Heidelberg, meine Liebe

Querida Heidelberg,

 

Há dez anos atrás te conheci, e nas passagens do castelo vermelho ao pé do vale do Neckar perdi meu coração, romance pairando em toda esquina. As ruínas do castelo de oito séculos atrás foi o cenário perfeito para a minha história de amor. Foi assim comigo, lá encontrando o meu companheiro de uma década, e imagino que com muitas pessoas também.

 

O clima romântico já devia pairar nesse lugar especial há muito tempo; não é à toa que a entrada do castelo é o Portão de Elisabeth, construído em partes e erigido em apenas uma noite em 1615 como presente de aniversário para Elisabeth Stuart pelo marido, o príncipe Frederic V. Se isso não é prova de amor, o que é?

 

Um gesto de amor: O Portão de Elisabeth (Elisabethentor), no Castelo de Heidelberg

 

Alcançar o Heidelberger Schloss na colina de Königstuhl é uma boa caminhada acima, nem sempre prazerosa, assim como os percalços do amor. Mas a recompensa de quando se chega no castelo de arenito vermelho é incomparável: a construção que desafia as intempéries do tempo nos presenteia com um castelo de beleza inigualável, mesmo após ser vítima de guerras, de incêndios provocados por relâmpagos, do descaso de reis e príncipes que queriam construir seus próprios castelos. Você, Heidelberg resistiu: virou símbolo do sentimento patriótico contra Napoleão no século XIX, foi inspiração para grandes nomes da arte como o pintor inglês J.M.W. Turner e o escritor norte-americano Mark Twain. Ah, como não dar uma segunda chance ao castelo de Heidelberg e renová-lo em busca do antigo esplendor?

 

Impressões das ruínas do castelo mais romântico da Alemanha

 

De alguma forma, talvez você saiba que a ruína do castelo te ajudou a formar a cidade, a criar as belas casas e edifícios da Altstadt com a mesma pedra vermelha, o que te deu o aspecto de romance que é impossível não notar.

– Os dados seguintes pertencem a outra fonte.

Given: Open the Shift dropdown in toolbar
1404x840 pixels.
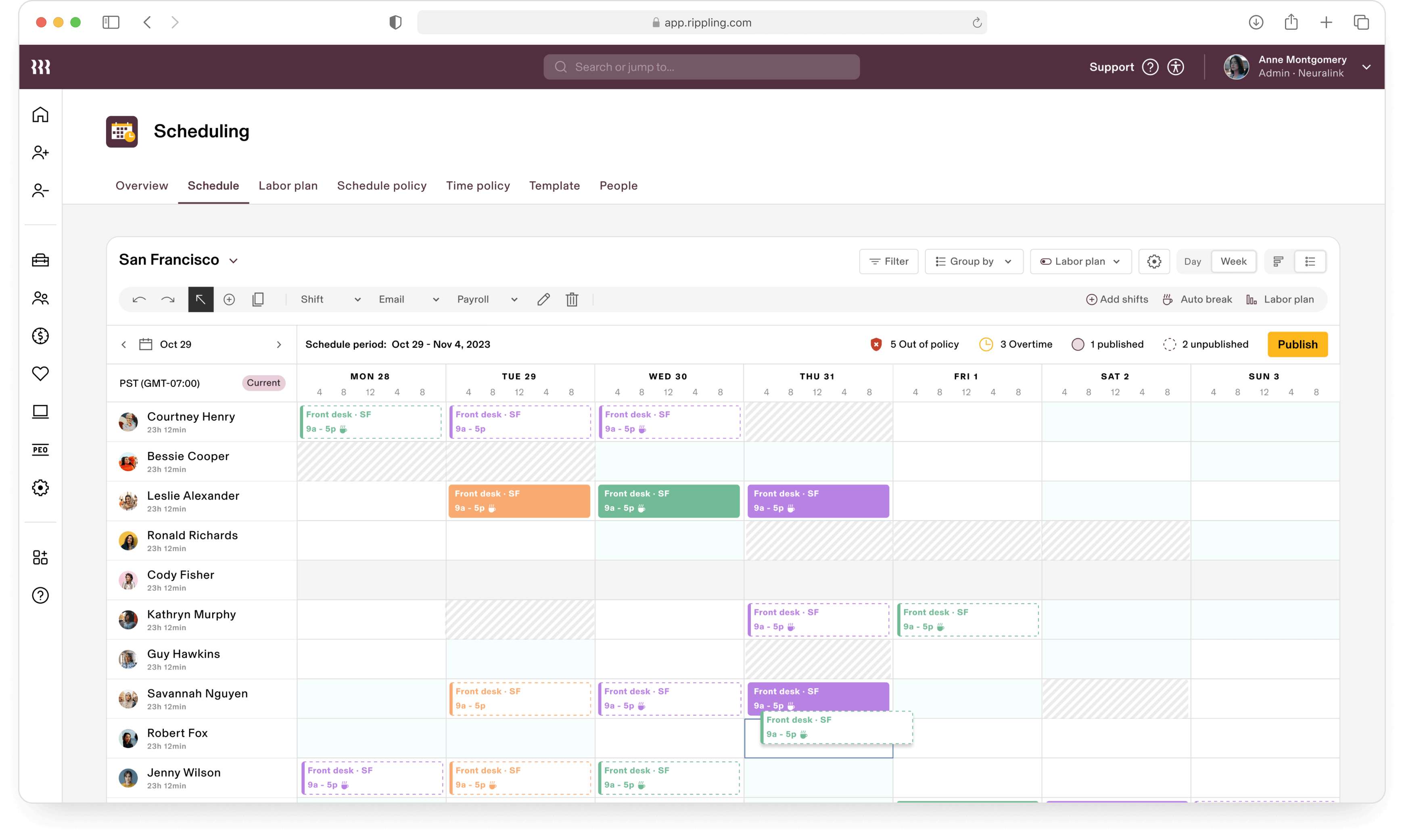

Do Karlstor (Portão de Carlos) até as igrejas, a silhueta da ponte de pedra Karl Theodor, e as lindas casas que adornam a Hauptstrasse e arredores, tudo parece milimetricamente preparado para renovar votos de amor, de ter novamente vontade de dar um beijo e andar de mãos dadas...

 

Impressões de Heidelberg: love is in the air!

 

Atravessando a ponte, paramos para ver o rio Neckar, e notamos que também nessa ponte existem alguns cadeados presos, casais que desejam celebrar sua união num de seus monumentos mais notáveis. Do outro lado do rio, seu espírito romântico é comemorado com a Liebesstein (Pedra do Amor), uma escultura simples do mesmo arenito vermelho que te adorna, cheia de cadeados e promessas de amor.

 

A Pedra do Amor de Heidelberg (Heidelberger Liebesstein)

 

E quando o coração pede por algo mais que a Hauptstrasse ou o castelo, é só fazer um passeio de barco, se deixar levar pela beleza das margens do rio Neckar, ou se aventurar pela subida do Caminho dos Filósofos (Philosophenweg), porque afinal não só de sentimento e coração você vive, querida Heidelberg. É também de conhecimento e sabedoria,  onde tradicionalmente os filósofos (é claro) e professores de uma das universidades mais renomadas da Alemanha trocavam idéias. E com uma vista de tirar o fôlego ao ver a cidade de uma perspectiva diferente não tem como se apaixonar novamente!

 

A vista, ó que vista!, pela perspectiva do Caminho dos Filósofos (Philosophenweg)

 

E assim, Heidelberg, eu me aproprio um pouco de sua longa história, do seu clima romântico, da generosidade do seu povo, e de tudo que é bom, e renovo o amor. Ah, Heidelberg, o amor que sinto por ti é tão verdadeiro como na velha canção Ich hab mein Herz in Heidelberg verloren (Eu perdi meu coração em Heidelberg)...

 

De uma admiradora não tão secreta assim,

 

Manuela Marques Tchoe

(ou Baiana da Baviera, para os ¨íntimos¨)

 

PS – não conte para Munique ou nenhuma outra cidade da Baviera que você é uma das minhas cidades preferidas, tá bom?